Sua posição sobre política econômica parece ter mudado. Crê ter cometido erros em seu primeiro governo que pretende corrigir? Primeiro, deixe-me dizer que ninguém está livre de cometer erros. Os que cometi certamente tentarei corrigi-los. Mas isso nada tem a ver com as mudanças na política econômica. Ela se modifica porque o mundo mudou. Como exemplo, diria que não se deve aplicar a mesma política econômica em tempo de guerra e em tempos de paz. O cenário mundial mudou desde o fim da guerra fria até o advento da sociedade de informação que produziu cenário totalmente renovado, no qual o investimento privado é maior que o estatal. Estamos vivendo uma época de normalidade e democracia e é dentro desse quadro que devemos definir a política econômica.
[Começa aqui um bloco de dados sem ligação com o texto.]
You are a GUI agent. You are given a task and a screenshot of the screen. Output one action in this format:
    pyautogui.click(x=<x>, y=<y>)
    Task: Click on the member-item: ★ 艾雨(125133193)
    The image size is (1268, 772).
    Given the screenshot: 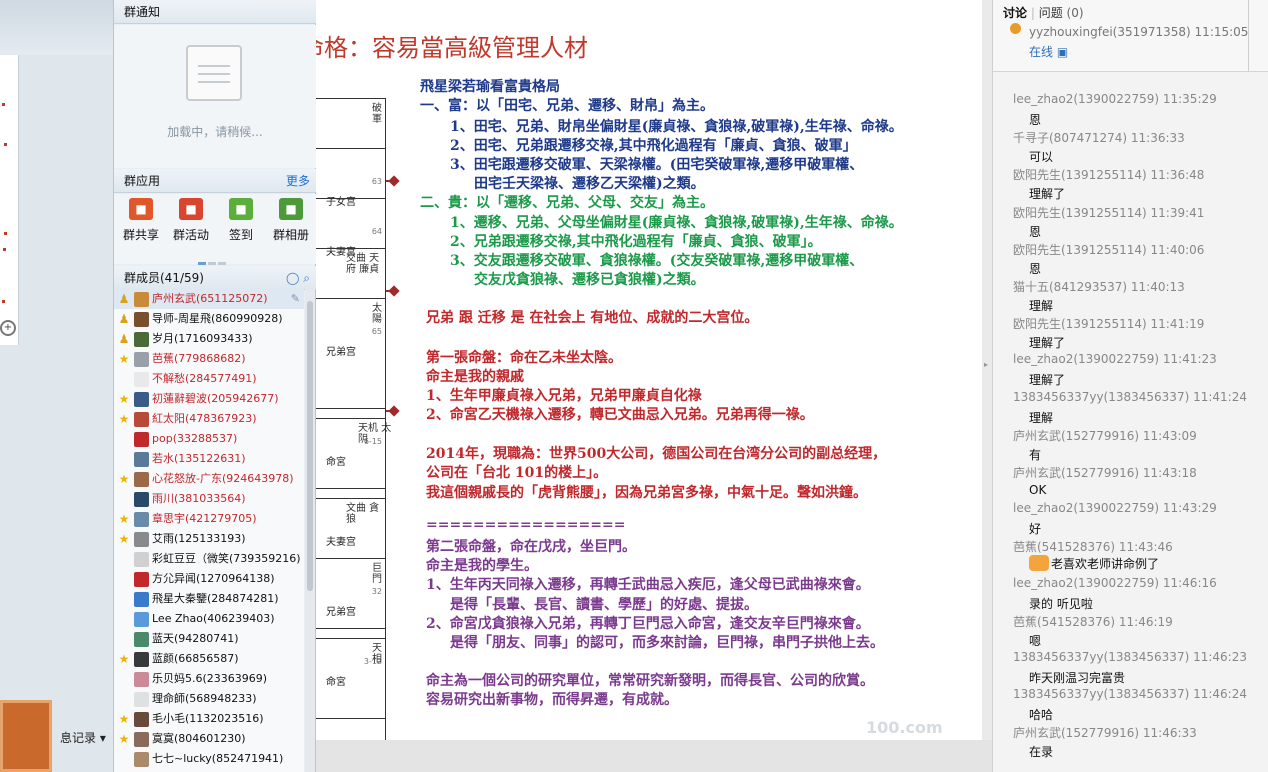 What is the action you would take?
    pyautogui.click(x=209, y=539)
    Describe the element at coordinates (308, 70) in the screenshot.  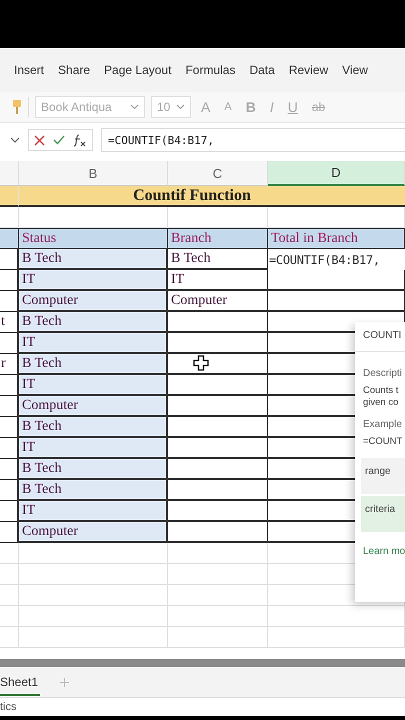
I see `ribbon-tab: Review` at that location.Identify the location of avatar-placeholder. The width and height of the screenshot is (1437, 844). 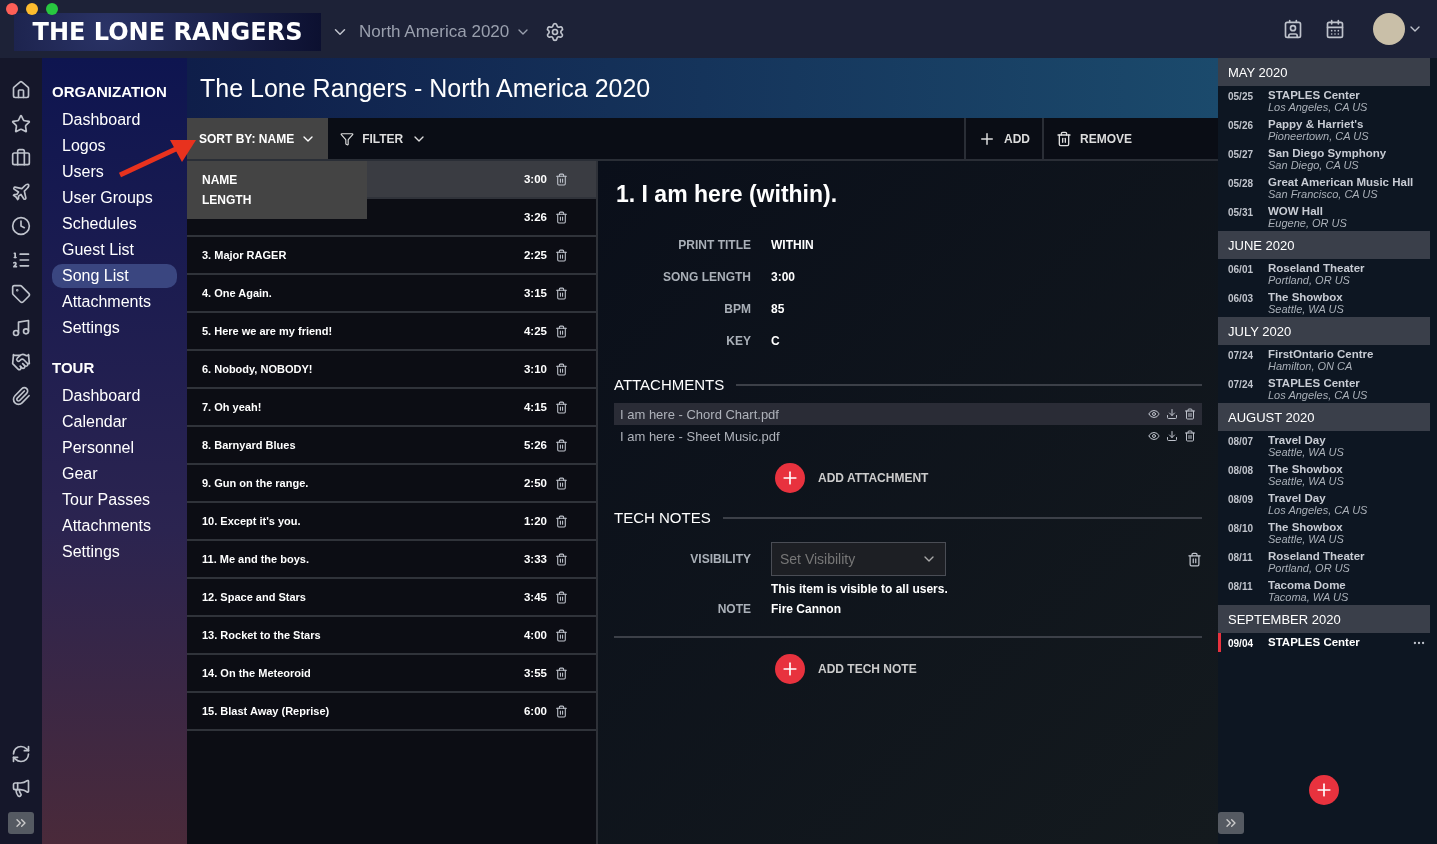
(1389, 29).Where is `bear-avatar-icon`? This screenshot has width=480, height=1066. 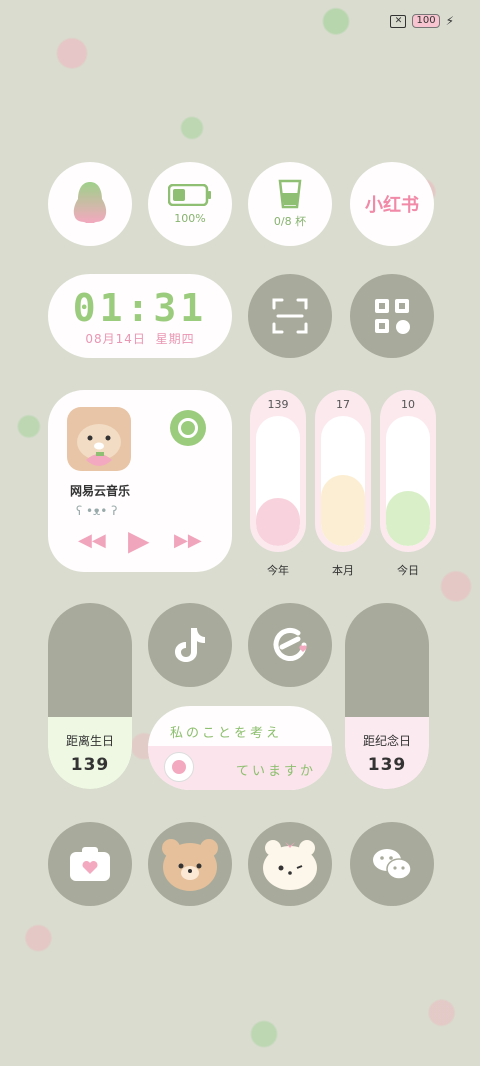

No plano interno, quais seriam seus principais objetivos? O primeiro é o emprego, com ações estatais coordenadas com a iniciativa privada. Temos de reduzir a taxa de desemprego, formalizar o subemprego, apoiar as pequenas e médias empresas e dar um forte impulso ao setor de turismo. O segundo seria encarar o fornecimento de água, que atualmente é muito deficiente. Há 8 milhões de peruanos sem água encanada em casa e 1,2 milhão desses estão em Lima. O terceiro é melhorar o sistema de saúde para garantir acesso de todos à assistência médica.

O sr. se definiu como antiimperialista. Continua se considerando assim? Sim, quando presidente do Peru, condenei a invasão da Nicarágua e do Panamá pelos EUA Unidos porque creio que nenhum país deve invadir outro.

O sr. apoiará uma reforma das Nações Unidas? Nesse aspecto, mantenho a política que manifestei em 1986, quando me pronunciei a favor da reforma e também da anulação do direito a veto que cinco países têm nesse organismo internacional (no Conselho de Segurança). É preciso democratizar a ONU.

Isso não afrontaria o governo do presidente Bush? Não deve afetá-lo porque se trata de que todos os países avancem pela caminho da democratização das Nações Unidas.